EMSE 6410, Summer 2017

Final Exam
EMSE 6410, Summer 2017
2
Problem #1 (15%)
A company with an effective income tax rate of 40 percent and an after-tax MARR of 12 percent must choose from two mutually exclusive projects:
Alternative 1 Alternative 2
Initial cost $11,000 $33,000
Uniform annual net benefits $4,000 $9,000
Depreciation method Straight line MACRS
Depreciation life 3 years 3 years
Salvage value $2,000 $0
Useful life 5 years 5 years
Actual market value at end of useful life $2,000 $2,000
Determine which project should be selected by using present worth analysis.
Final Exam
EMSE 6410, Summer 2017
3
Problem #2 (15%)
An office supply company has purchased a light-duty delivery truck for $15,000. The
truck will be depreciated under the MACRS with a property class of five years. The
truck’s MV is expected to decrease by $2,500 per year. It is anticipated that the purchase
of the truck will increase the company’s revenue by $10,000 annually, while the
associated operating expenses are expected to be $3,000 annually. The company has an
effective tax rate of 40% and its after-tax MARR is 15% per year.
If the company plans to keep the truck only two years, what would be the after-tax
present worth of this investment?
Final Exam
EMSE 6410, Summer 2017
4
Problem #3 (15%)
In the ABC Company, decisions regarding approval of proposals for capital investment
are based upon a stipulated MARR of 18% per year. Which of the four packaging devices
should be selected? Analyze the three alternatives using a 10 year study period and the:
a. Present Worth method and select the best one.

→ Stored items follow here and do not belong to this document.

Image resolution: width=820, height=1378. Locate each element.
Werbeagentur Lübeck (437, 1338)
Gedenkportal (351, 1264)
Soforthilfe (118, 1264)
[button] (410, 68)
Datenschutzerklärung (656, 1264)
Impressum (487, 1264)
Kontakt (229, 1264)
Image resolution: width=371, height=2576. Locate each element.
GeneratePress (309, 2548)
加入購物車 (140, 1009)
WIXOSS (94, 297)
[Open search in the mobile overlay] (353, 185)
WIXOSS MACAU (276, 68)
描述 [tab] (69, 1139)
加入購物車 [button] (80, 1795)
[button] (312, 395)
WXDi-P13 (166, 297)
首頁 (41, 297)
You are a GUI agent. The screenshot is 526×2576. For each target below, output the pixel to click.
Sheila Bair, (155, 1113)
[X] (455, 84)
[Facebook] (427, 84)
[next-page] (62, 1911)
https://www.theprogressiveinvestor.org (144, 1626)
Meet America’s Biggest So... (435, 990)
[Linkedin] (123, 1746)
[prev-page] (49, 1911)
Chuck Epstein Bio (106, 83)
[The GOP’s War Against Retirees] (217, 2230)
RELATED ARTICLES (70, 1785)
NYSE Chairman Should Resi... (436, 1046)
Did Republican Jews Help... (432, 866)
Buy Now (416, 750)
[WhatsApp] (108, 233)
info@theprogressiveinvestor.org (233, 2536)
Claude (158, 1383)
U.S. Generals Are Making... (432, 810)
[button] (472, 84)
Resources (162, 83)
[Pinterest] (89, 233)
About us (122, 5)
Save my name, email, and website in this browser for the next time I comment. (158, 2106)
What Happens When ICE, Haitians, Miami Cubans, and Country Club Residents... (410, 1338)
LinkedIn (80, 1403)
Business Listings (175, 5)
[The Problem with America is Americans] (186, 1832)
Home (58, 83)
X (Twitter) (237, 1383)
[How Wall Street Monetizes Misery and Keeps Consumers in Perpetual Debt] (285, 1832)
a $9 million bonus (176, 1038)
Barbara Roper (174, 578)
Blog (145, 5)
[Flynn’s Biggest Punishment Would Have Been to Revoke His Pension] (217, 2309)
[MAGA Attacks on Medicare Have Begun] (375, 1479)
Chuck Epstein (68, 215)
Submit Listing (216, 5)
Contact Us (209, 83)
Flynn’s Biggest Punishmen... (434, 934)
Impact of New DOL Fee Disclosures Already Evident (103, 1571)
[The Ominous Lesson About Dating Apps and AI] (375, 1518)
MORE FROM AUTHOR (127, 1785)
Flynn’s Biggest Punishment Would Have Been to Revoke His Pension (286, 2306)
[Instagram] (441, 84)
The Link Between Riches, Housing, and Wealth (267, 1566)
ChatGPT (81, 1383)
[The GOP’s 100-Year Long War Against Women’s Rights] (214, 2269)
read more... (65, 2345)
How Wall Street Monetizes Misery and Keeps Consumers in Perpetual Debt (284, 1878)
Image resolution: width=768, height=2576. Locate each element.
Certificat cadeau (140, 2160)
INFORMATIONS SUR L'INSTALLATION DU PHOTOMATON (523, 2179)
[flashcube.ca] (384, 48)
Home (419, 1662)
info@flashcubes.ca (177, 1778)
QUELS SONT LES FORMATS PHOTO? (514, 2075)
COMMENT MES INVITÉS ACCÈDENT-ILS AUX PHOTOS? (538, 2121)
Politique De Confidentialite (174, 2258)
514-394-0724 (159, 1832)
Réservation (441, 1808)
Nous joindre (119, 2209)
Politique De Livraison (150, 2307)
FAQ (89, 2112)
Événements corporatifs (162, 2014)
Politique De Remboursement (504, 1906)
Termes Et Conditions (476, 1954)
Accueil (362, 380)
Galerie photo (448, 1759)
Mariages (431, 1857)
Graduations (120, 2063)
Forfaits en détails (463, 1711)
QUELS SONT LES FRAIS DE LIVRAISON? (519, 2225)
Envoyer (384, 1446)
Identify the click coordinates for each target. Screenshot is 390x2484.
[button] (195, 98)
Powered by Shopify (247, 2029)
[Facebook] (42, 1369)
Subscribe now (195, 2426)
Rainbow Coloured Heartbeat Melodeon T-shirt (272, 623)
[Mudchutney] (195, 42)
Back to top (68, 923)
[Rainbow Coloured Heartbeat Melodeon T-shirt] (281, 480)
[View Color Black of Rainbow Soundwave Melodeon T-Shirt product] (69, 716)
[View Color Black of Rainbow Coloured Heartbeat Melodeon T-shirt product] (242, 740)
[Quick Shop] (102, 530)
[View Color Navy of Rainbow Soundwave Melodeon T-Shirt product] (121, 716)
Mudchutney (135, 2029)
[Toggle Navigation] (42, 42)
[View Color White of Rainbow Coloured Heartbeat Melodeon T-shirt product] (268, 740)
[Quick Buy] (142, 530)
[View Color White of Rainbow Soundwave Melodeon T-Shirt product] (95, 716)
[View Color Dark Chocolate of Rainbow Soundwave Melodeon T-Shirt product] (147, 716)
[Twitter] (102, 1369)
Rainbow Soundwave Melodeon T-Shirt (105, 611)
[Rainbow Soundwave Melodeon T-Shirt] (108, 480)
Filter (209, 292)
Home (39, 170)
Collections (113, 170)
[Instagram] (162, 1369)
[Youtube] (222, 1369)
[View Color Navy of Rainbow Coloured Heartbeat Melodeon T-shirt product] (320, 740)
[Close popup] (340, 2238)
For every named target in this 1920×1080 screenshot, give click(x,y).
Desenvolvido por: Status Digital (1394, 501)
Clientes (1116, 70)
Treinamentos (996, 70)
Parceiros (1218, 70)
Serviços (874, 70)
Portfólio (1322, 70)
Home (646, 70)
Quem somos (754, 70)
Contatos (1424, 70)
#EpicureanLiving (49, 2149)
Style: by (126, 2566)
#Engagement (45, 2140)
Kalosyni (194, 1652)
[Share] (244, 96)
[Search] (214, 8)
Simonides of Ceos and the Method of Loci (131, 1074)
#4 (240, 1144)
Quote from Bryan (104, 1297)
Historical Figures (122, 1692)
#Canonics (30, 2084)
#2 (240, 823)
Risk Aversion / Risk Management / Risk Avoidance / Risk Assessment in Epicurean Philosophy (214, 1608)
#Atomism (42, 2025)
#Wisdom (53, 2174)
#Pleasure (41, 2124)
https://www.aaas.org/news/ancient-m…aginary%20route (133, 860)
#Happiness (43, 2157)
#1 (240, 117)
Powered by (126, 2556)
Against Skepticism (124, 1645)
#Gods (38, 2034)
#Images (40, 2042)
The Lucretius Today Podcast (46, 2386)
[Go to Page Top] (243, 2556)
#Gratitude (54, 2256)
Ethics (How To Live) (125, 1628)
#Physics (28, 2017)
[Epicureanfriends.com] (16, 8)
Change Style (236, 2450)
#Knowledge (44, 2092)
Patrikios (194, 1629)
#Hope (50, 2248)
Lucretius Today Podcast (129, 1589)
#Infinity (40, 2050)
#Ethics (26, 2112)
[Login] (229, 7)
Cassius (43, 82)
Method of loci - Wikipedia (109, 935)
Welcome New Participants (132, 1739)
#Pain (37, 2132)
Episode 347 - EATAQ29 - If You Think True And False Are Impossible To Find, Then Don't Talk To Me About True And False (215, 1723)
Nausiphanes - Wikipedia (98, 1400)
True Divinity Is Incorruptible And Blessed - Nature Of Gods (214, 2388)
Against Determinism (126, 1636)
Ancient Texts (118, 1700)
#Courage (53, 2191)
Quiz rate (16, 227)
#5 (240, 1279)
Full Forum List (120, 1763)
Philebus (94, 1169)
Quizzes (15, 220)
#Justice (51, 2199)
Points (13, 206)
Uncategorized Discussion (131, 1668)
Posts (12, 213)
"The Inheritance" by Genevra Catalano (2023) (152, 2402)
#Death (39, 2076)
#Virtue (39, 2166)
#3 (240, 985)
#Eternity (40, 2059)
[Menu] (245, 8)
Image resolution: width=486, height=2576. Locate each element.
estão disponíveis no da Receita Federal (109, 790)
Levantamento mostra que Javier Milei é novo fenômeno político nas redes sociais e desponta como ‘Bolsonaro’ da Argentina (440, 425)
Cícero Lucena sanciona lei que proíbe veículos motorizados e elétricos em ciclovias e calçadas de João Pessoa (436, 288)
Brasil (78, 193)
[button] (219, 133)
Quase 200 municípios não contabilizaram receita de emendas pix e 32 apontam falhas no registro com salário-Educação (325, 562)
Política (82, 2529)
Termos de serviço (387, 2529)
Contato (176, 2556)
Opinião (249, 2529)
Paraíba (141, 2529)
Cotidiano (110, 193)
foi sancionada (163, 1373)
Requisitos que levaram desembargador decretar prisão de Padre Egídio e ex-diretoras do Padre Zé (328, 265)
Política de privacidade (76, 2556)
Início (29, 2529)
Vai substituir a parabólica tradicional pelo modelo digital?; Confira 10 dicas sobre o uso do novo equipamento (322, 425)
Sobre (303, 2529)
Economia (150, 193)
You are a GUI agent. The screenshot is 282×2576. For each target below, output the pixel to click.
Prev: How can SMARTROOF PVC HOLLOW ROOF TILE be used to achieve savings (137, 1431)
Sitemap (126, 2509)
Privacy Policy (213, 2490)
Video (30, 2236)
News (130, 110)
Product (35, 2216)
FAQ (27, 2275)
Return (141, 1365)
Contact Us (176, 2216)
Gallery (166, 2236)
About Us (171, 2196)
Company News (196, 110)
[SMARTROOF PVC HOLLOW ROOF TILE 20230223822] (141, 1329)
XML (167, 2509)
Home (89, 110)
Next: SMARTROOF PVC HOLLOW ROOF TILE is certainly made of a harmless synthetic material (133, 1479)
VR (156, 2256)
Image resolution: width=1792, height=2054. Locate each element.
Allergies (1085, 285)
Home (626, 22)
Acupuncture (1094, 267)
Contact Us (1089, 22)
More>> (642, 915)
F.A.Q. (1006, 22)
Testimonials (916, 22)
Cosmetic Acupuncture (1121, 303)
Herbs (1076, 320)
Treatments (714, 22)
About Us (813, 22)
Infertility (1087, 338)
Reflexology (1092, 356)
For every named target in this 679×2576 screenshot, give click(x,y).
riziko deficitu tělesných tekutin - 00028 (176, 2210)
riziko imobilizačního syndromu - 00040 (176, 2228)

b. Incremental Analysis method and select the best one.
A C D B
Initial Capital Investment $38,000 $55,000 $60,000 $50,000
Annual Expenses $11,000 $16,300 $16,800 $14,100
Final Exam
EMSE 6410, Summer 2017
5
Problem #4 (15%)
A man wishes to set aside some money for his daughter’s college education. His goal is
to have a bank savings account containing an amount equivalent to $20,000 in today’s
dollars at the girl’s 18th birthday. The estimated inflation rate is 8%. If the bank pays 5%
compounded annually, what lump sum should he deposit on the child’s 4th birthday?
Final Exam
EMSE 6410, Summer 2017
6
Problem #5 (15%)
An air handling system must be purchased for your company. The best estimates for the
first costs, yearly costs (O&M) and yearly benefits (Energy savings) are given below.
However, uncertainty exists about the disposal cost and energy savings. The MARR is
5%; taxes and inflation can be ignored.
System Life First Cost O&M/Yr. Energy
Savings/Yr.
Disposal Cost
at End of Life
AH2000 10 yrs. -$10,000 -$2,000 $5,000 -$4,000
Create a Sensitivity Graph (“spider plot”) on the following page to show +/- 50%
deviations in the Present Worth of the system for two of the variables above: Disposal
Cost at end of life and Energy savings/yr. (Note: only five calculations of the PW are
needed calculated to define the graph lines for the two variables: the base case PW and
the PW for the +50% and –50% values of each of the two variables.)
Final Exam
EMSE 6410, Summer 2017
7
Problem #6 (10%)
Define depreciation and explain why and how it is used. Describe the differences
between the most commonly used methods.
Final Exam
EMSE 6410, Summer 2017
8
Problem #7 (15%)
Your company operates a fleet of light trucks that are used to provide contract delivery
services. As the engineering and technical manager, you are analyzing the purchase of 55
new trucks as an addition to the fleet. These trucks would be used for a new contract the
sales staff is trying to obtain. If purchased, the trucks would cost $21,200 each; estimate
use is 20,000 miles per year per truck; estimated operation and maintenance and other
related expenses (year-zero dollars) are $0.45 per mile, which is forecasted to increase at
the rate of 5 percent per year; and the trucks are MACRS (GDS) three-year property class
assets. The analysis period is four years; tax rate = 38 percent; MARR = 15 percent per
year (after taxes; includes an inflation component); and the estimated market value at the
end of four years (in year-zero dollars) is 35 percent of the purchase price of the vehicles.
The estimate is expected to increase at the rate of 2 percent per year.
Based on an after-tax, actual dollar analysis, what is the annual revenue required by your
company from the contract to justify the expenditures before any profit is considered?
This calculated amount for annual revenue is the break-even point between purchasing
the trucks and which other alternative?